■ Task to carry out: An exact copy of every entry is needed here; the images stay out.

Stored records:
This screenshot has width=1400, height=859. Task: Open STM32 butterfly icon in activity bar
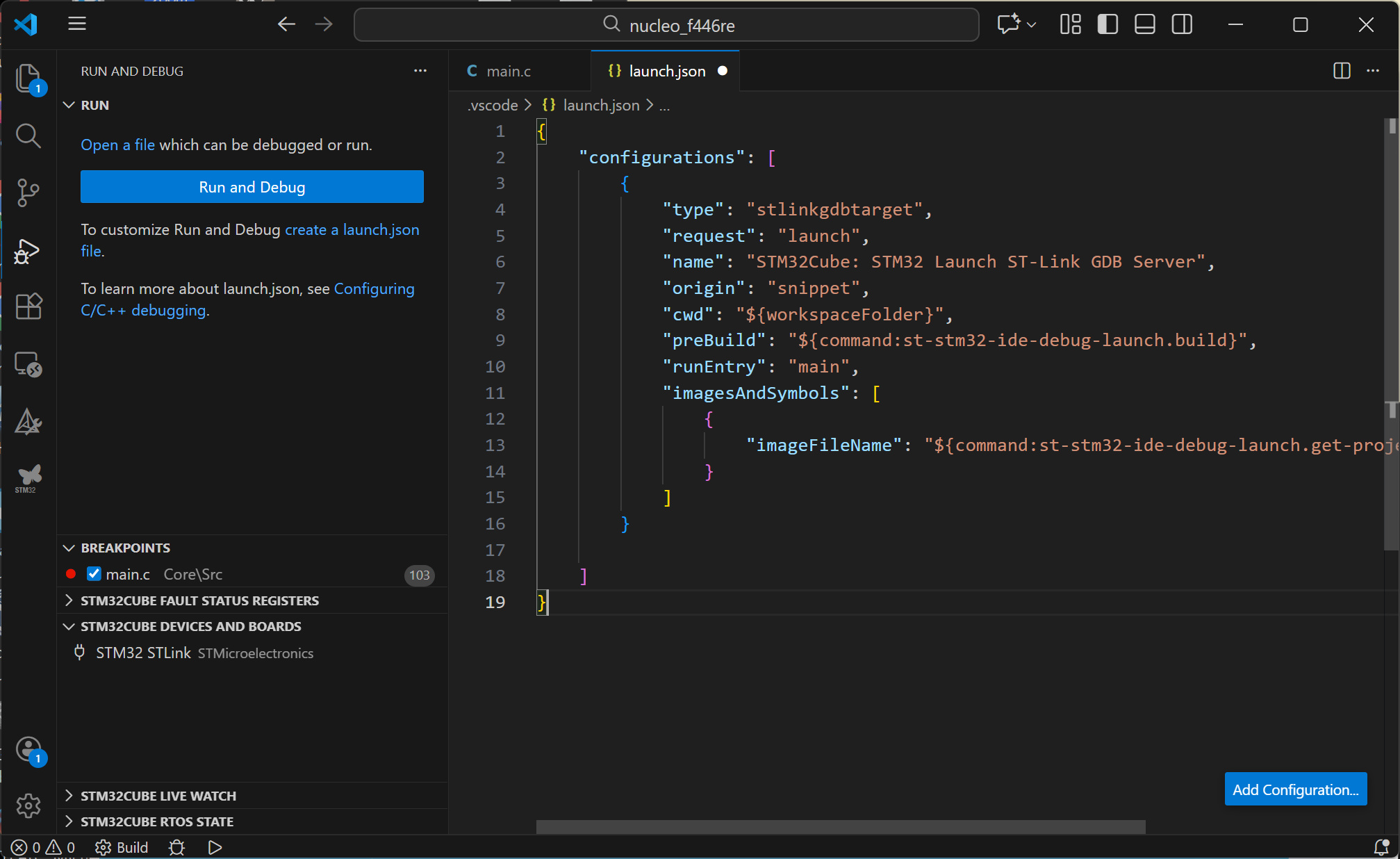click(x=28, y=477)
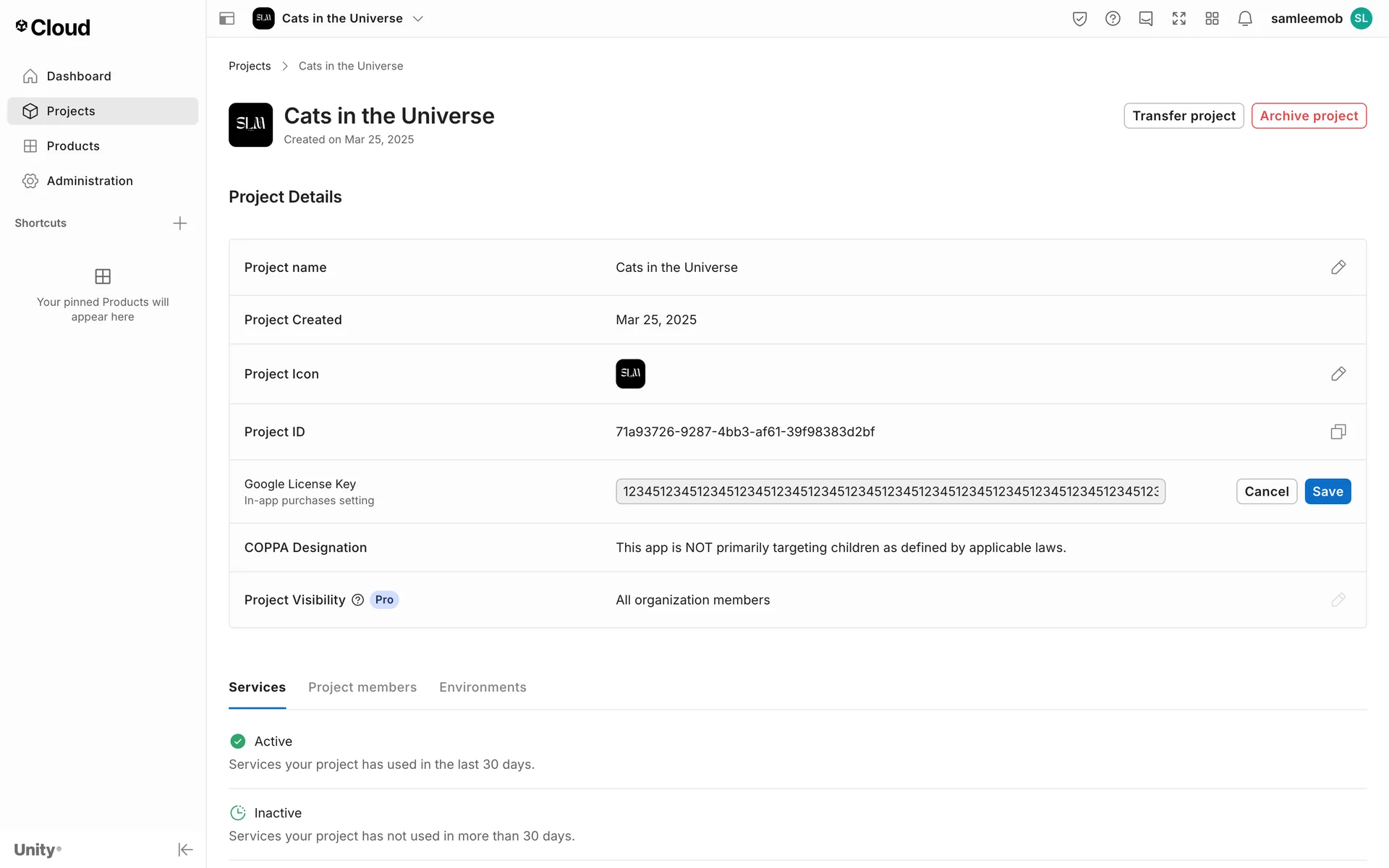The width and height of the screenshot is (1389, 868).
Task: Open the feedback chat icon in header
Action: pyautogui.click(x=1146, y=19)
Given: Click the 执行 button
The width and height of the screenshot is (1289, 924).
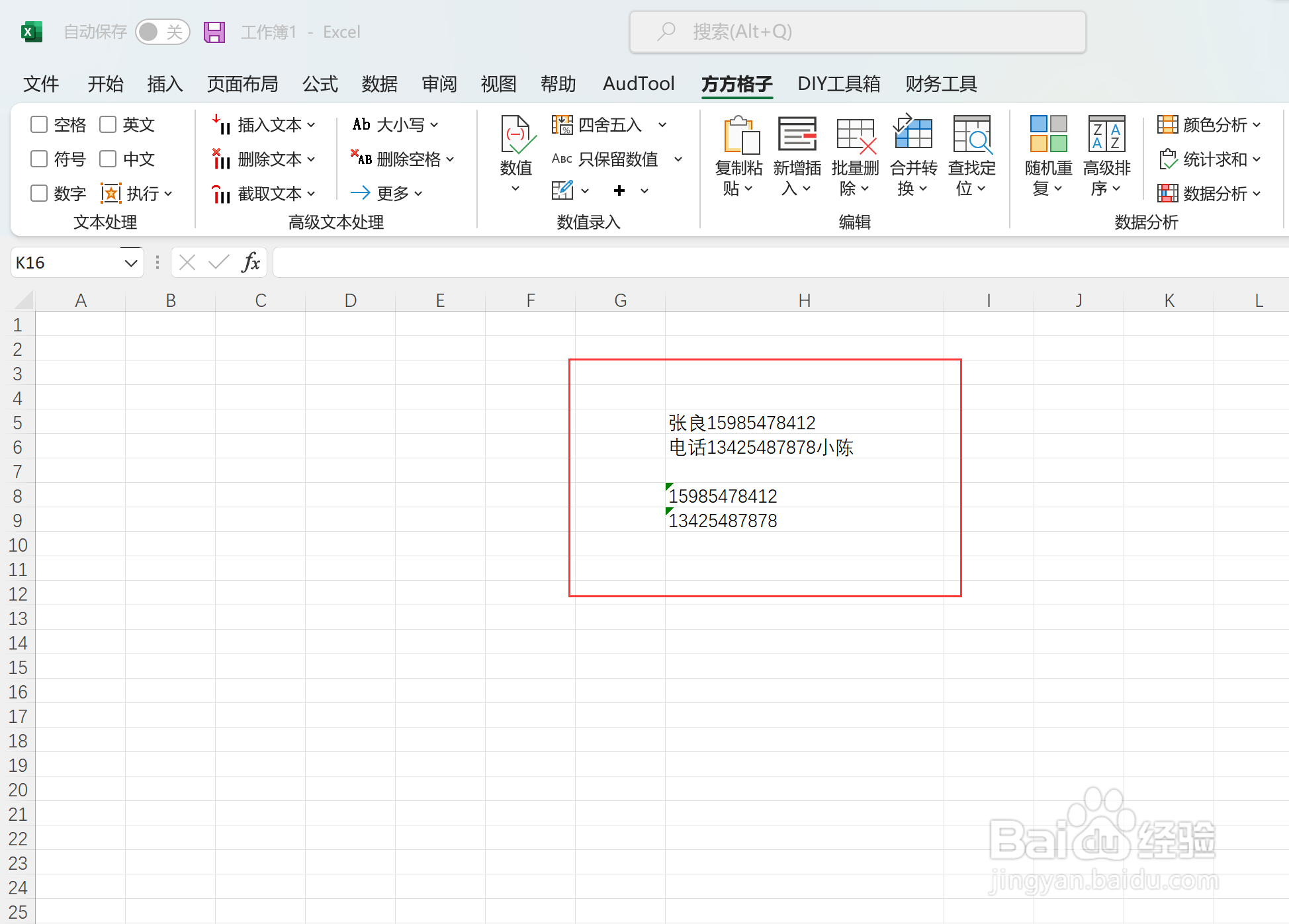Looking at the screenshot, I should coord(137,193).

■ Response area:
This screenshot has width=1400, height=859. Task: Open STM32 butterfly icon in activity bar
click(x=28, y=477)
The width and height of the screenshot is (1389, 868).
Task: Open the feedback chat icon in header
Action: pyautogui.click(x=1146, y=19)
Given: Click the 执行 button
The width and height of the screenshot is (1289, 924).
Looking at the screenshot, I should coord(137,193).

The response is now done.